====== Data shown ======
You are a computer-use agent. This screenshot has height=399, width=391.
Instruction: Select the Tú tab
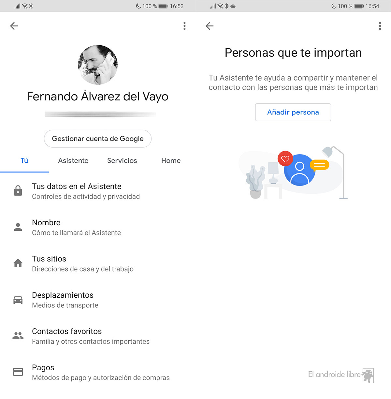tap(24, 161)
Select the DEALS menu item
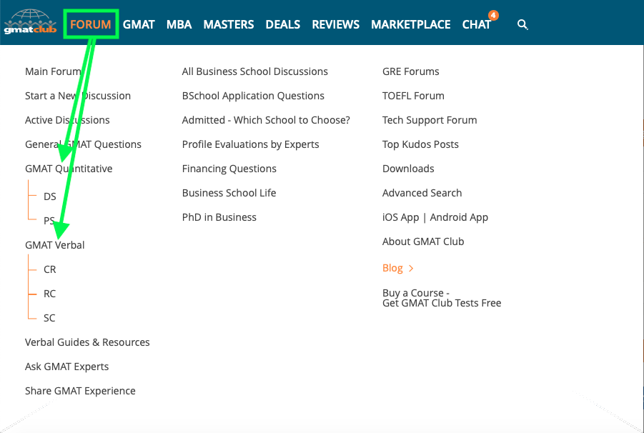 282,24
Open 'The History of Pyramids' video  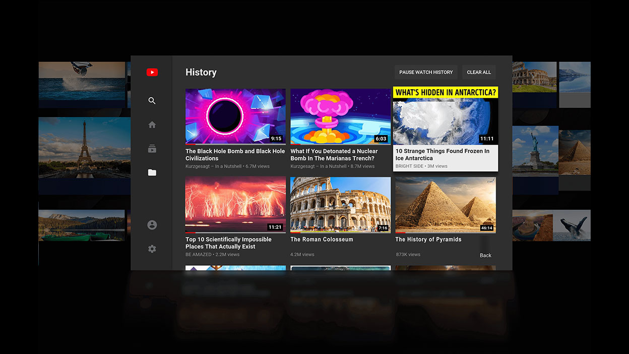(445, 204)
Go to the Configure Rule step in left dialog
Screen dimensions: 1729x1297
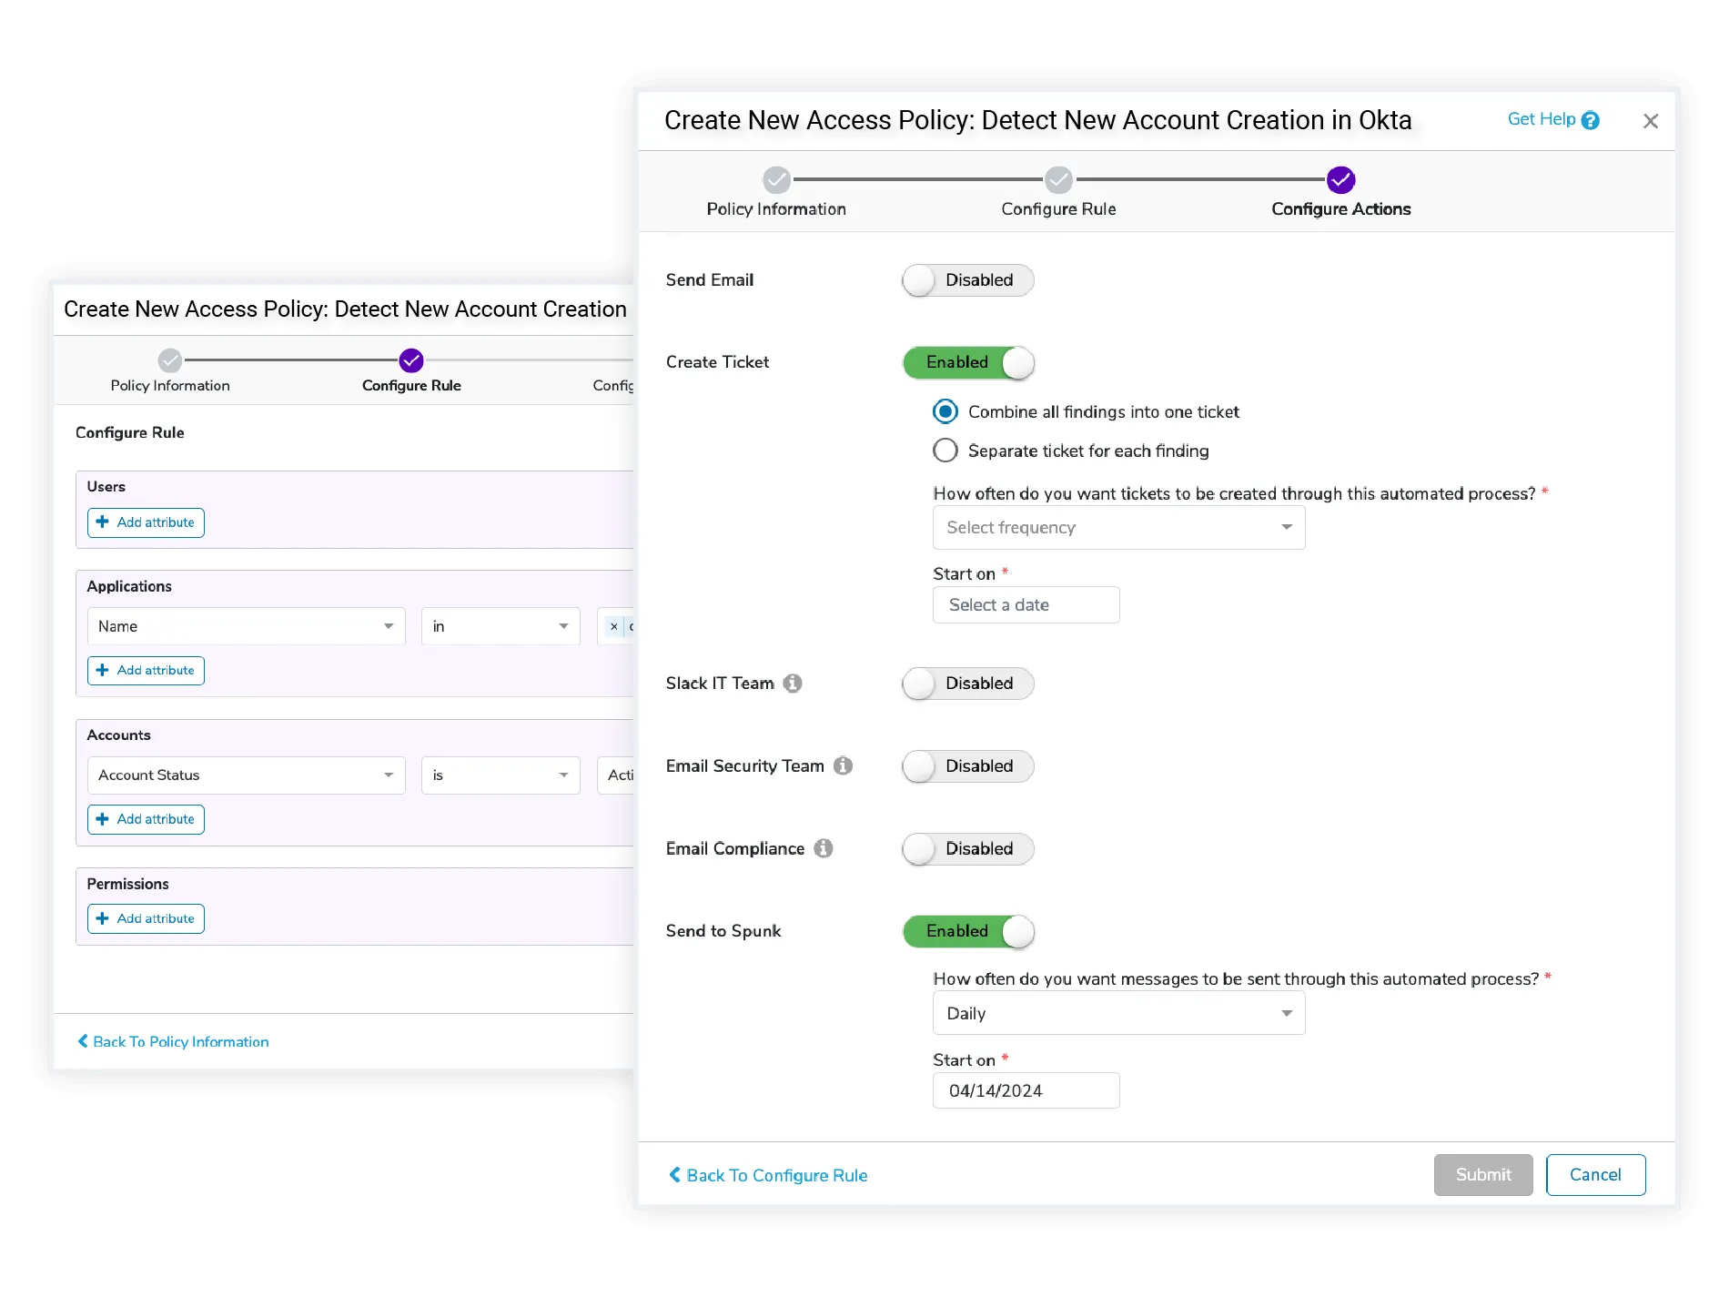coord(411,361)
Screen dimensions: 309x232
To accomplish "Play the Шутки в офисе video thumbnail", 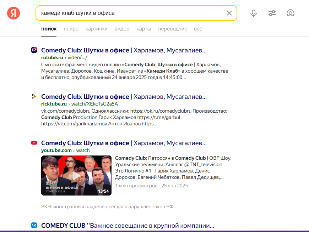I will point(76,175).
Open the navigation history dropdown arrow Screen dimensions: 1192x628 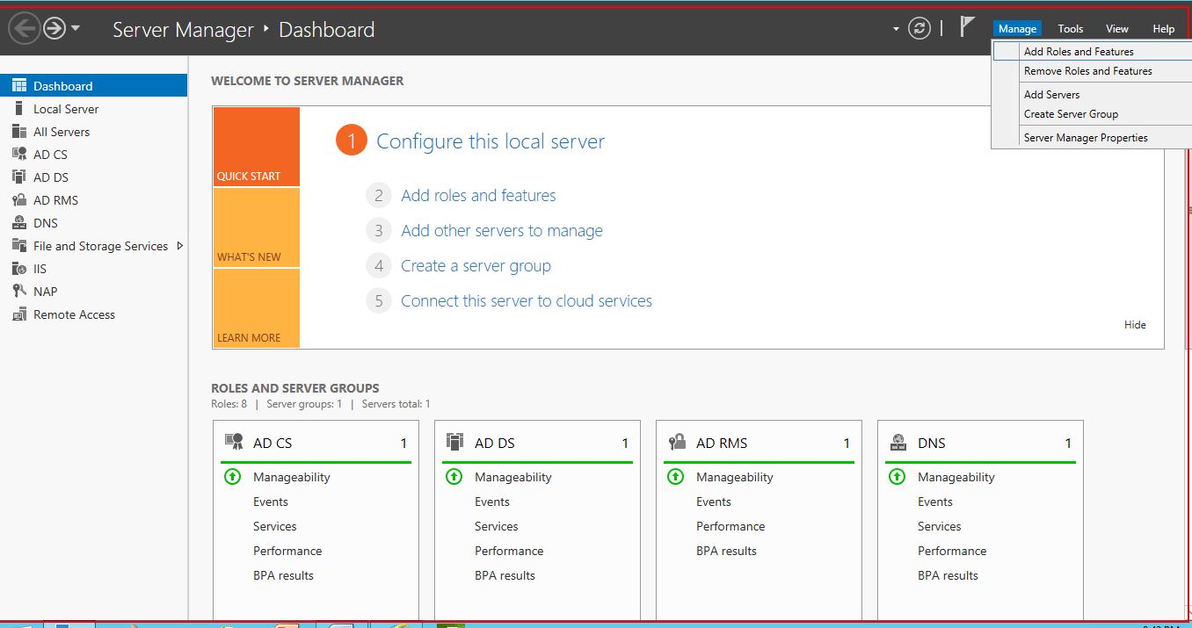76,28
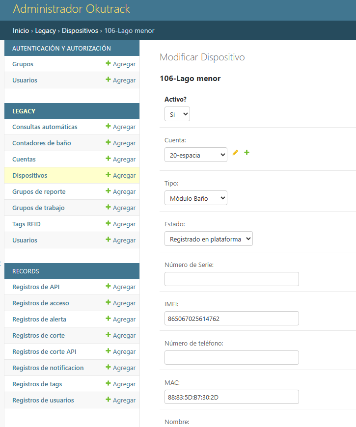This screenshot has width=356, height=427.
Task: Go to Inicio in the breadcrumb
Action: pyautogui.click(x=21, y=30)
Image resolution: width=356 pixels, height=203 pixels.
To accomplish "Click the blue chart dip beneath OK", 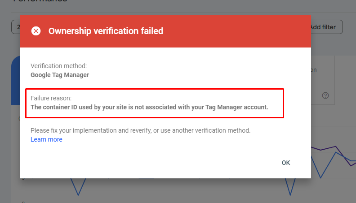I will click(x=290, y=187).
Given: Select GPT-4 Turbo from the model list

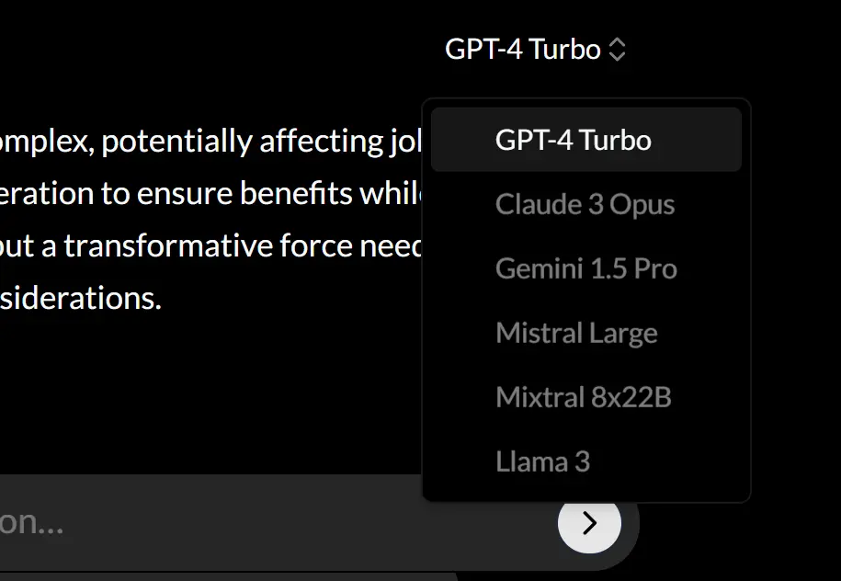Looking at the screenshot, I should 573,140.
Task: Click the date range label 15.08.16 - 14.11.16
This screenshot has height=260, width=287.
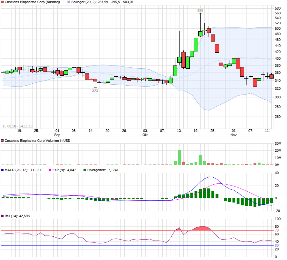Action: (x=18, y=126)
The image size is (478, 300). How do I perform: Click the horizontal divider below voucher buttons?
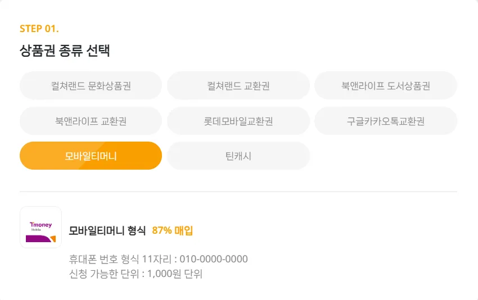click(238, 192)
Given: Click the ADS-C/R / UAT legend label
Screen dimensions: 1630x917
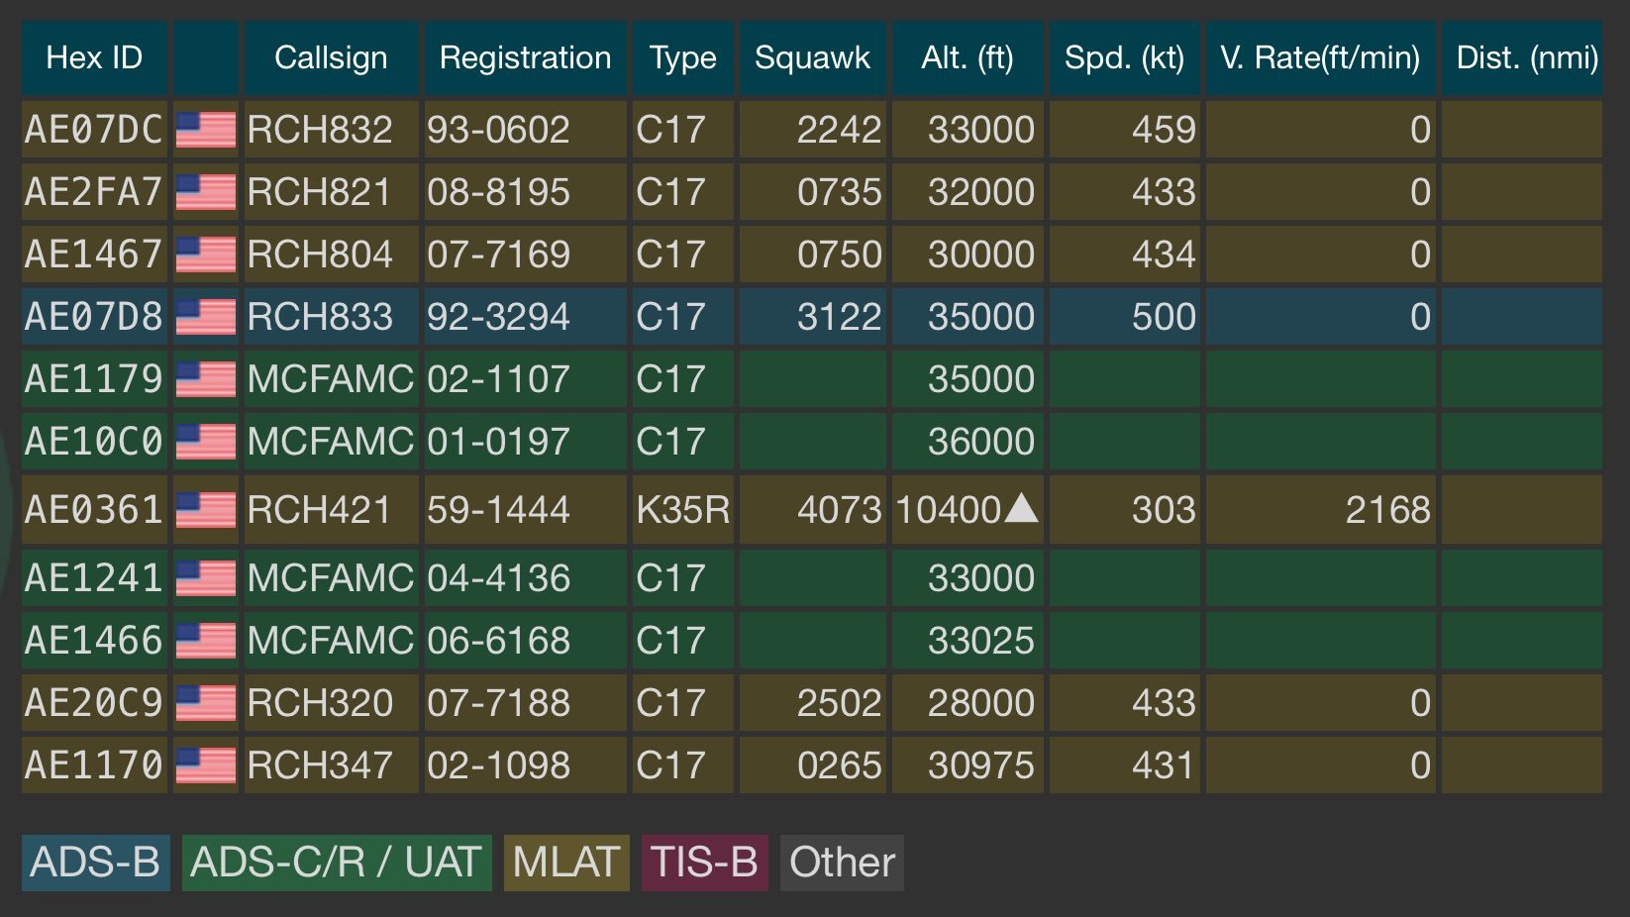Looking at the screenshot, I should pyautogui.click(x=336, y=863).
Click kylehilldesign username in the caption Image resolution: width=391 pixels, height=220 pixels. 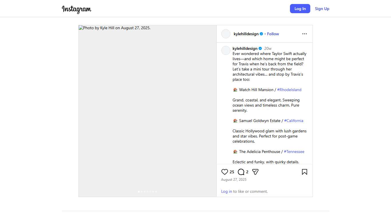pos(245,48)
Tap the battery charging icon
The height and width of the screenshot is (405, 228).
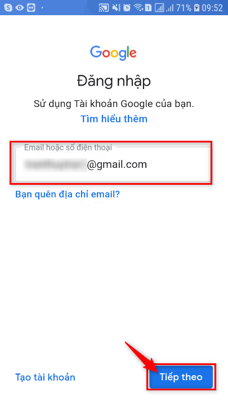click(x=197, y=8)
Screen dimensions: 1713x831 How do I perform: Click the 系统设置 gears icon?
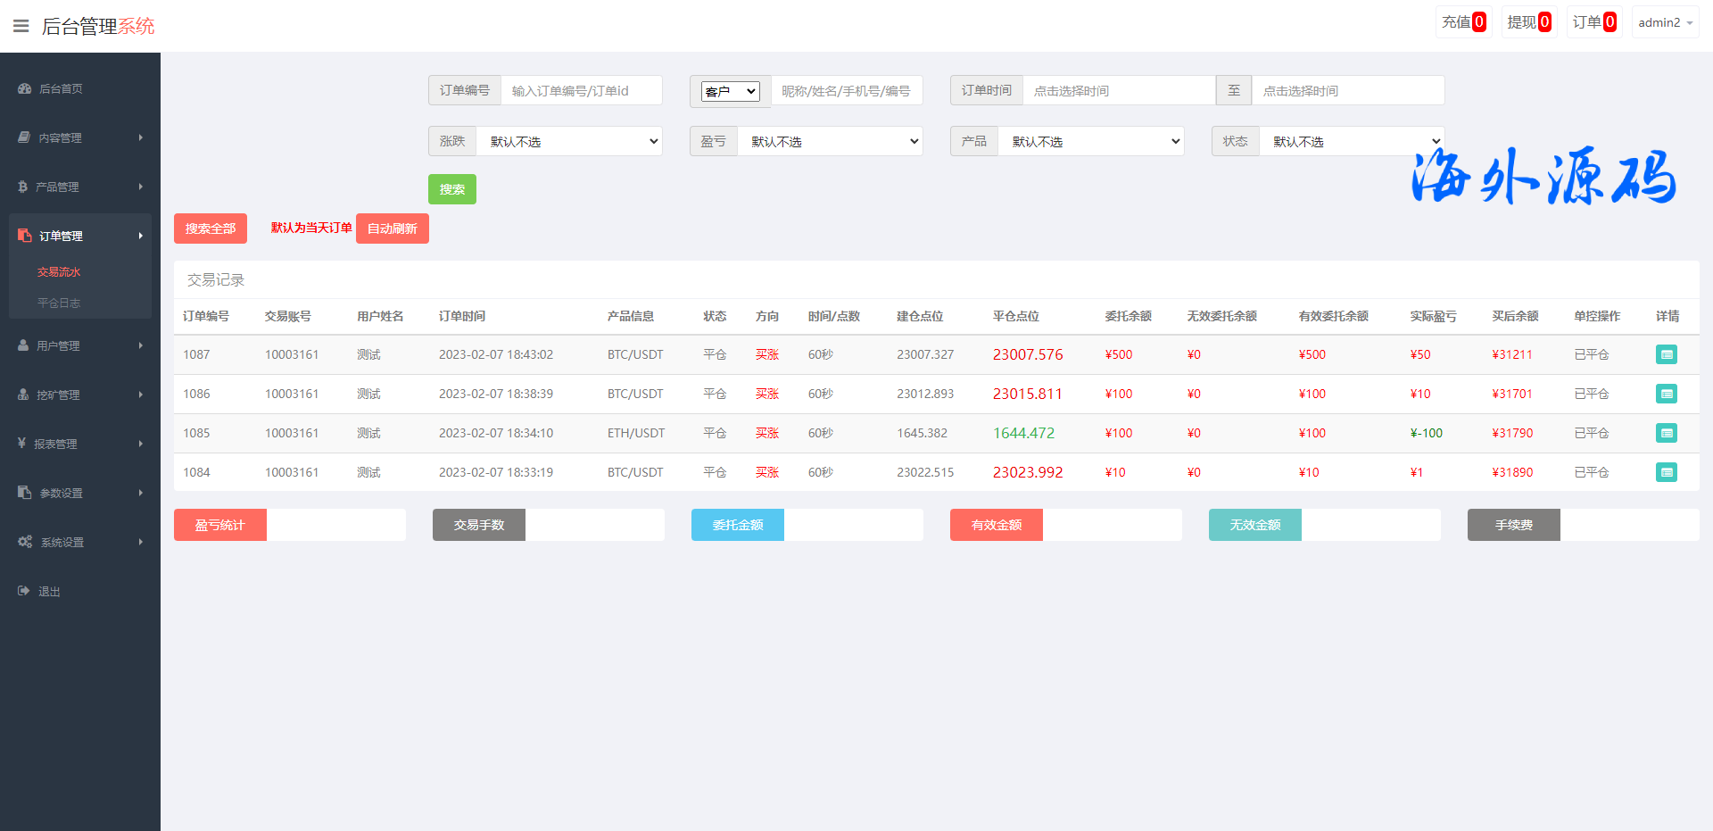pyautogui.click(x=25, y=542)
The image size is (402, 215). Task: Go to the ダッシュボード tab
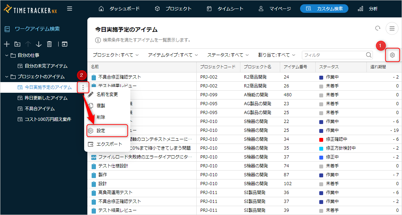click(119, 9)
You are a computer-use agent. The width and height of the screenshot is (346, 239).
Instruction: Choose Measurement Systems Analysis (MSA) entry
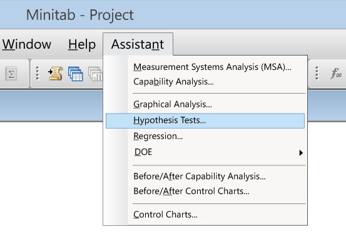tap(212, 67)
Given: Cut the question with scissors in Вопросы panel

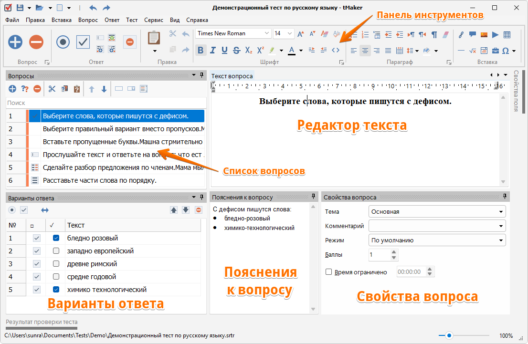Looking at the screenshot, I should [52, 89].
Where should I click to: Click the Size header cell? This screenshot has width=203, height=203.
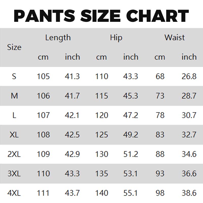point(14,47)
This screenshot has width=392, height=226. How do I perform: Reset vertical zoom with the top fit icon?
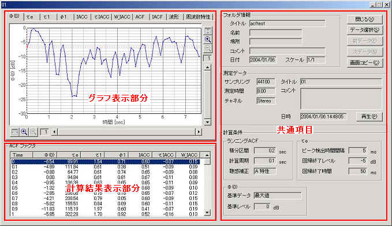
======
The answer must be a single number: how many lines in the data above contain the string "computer".

Answer section: 2